++++ Given data

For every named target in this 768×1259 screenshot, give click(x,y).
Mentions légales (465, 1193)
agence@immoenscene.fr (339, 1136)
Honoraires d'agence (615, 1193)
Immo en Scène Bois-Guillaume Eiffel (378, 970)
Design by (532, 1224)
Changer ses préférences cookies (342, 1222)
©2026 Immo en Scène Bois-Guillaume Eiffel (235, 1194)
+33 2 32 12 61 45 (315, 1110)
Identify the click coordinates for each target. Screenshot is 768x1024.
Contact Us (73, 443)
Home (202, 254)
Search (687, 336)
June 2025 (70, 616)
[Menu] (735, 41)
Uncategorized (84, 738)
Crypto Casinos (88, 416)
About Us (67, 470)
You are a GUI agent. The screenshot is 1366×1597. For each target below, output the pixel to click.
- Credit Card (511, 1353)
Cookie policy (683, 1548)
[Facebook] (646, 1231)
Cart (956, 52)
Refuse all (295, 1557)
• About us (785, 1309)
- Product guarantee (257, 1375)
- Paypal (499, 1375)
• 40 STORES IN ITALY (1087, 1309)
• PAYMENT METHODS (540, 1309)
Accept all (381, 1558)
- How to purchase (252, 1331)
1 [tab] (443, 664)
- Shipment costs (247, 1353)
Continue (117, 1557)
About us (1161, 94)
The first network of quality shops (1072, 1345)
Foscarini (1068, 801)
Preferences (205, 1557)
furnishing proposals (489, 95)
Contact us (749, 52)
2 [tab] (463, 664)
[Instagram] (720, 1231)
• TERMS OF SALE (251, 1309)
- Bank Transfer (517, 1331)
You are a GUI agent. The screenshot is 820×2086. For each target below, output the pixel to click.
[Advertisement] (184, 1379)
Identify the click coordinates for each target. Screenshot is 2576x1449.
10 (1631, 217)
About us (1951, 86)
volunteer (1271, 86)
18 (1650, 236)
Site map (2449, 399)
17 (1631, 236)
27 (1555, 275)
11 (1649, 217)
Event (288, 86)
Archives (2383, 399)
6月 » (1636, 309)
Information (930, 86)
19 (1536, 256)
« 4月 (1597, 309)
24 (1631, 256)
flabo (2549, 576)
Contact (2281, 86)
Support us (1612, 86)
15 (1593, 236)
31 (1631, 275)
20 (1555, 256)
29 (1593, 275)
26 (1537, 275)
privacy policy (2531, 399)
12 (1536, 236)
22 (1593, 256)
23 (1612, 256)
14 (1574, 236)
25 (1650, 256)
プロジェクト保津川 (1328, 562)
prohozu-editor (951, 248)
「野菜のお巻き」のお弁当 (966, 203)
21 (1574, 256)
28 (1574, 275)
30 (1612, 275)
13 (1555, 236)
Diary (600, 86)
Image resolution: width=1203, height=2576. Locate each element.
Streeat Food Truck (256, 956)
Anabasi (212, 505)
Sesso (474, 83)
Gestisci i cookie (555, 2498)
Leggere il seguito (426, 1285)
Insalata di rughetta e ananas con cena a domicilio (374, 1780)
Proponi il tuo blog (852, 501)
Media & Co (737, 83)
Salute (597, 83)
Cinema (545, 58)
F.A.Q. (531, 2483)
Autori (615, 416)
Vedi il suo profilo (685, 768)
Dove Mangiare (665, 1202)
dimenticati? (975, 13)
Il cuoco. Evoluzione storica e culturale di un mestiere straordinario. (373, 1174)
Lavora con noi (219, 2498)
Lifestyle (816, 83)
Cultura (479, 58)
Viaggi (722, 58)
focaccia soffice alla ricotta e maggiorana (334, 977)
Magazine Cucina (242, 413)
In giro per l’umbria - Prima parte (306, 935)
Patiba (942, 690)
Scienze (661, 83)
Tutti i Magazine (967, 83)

++++++++

_Task prompt_: Nothing should appear in the answer except the lines above from the line with "Event (288, 86)" through the line with "Vedi il suo profilo (685, 768)", both included, written out exactly.

_Written reply_:
Event (288, 86)
Archives (2383, 399)
6月 » (1636, 309)
Information (930, 86)
19 (1536, 256)
« 4月 (1597, 309)
24 (1631, 256)
flabo (2549, 576)
Contact (2281, 86)
Support us (1612, 86)
15 (1593, 236)
31 (1631, 275)
20 (1555, 256)
29 (1593, 275)
26 (1537, 275)
privacy policy (2531, 399)
12 (1536, 236)
22 (1593, 256)
23 (1612, 256)
14 (1574, 236)
25 (1650, 256)
プロジェクト保津川 (1328, 562)
prohozu-editor (951, 248)
「野菜のお巻き」のお弁当 (966, 203)
21 (1574, 256)
28 (1574, 275)
30 (1612, 275)
13 (1555, 236)
Diary (600, 86)
Image resolution: width=1203, height=2576. Locate each element.
Streeat Food Truck (256, 956)
Anabasi (212, 505)
Sesso (474, 83)
Gestisci i cookie (555, 2498)
Leggere il seguito (426, 1285)
Insalata di rughetta e ananas con cena a domicilio (374, 1780)
Proponi il tuo blog (852, 501)
Media & Co (737, 83)
Salute (597, 83)
Cinema (545, 58)
F.A.Q. (531, 2483)
Autori (615, 416)
Vedi il suo profilo (685, 768)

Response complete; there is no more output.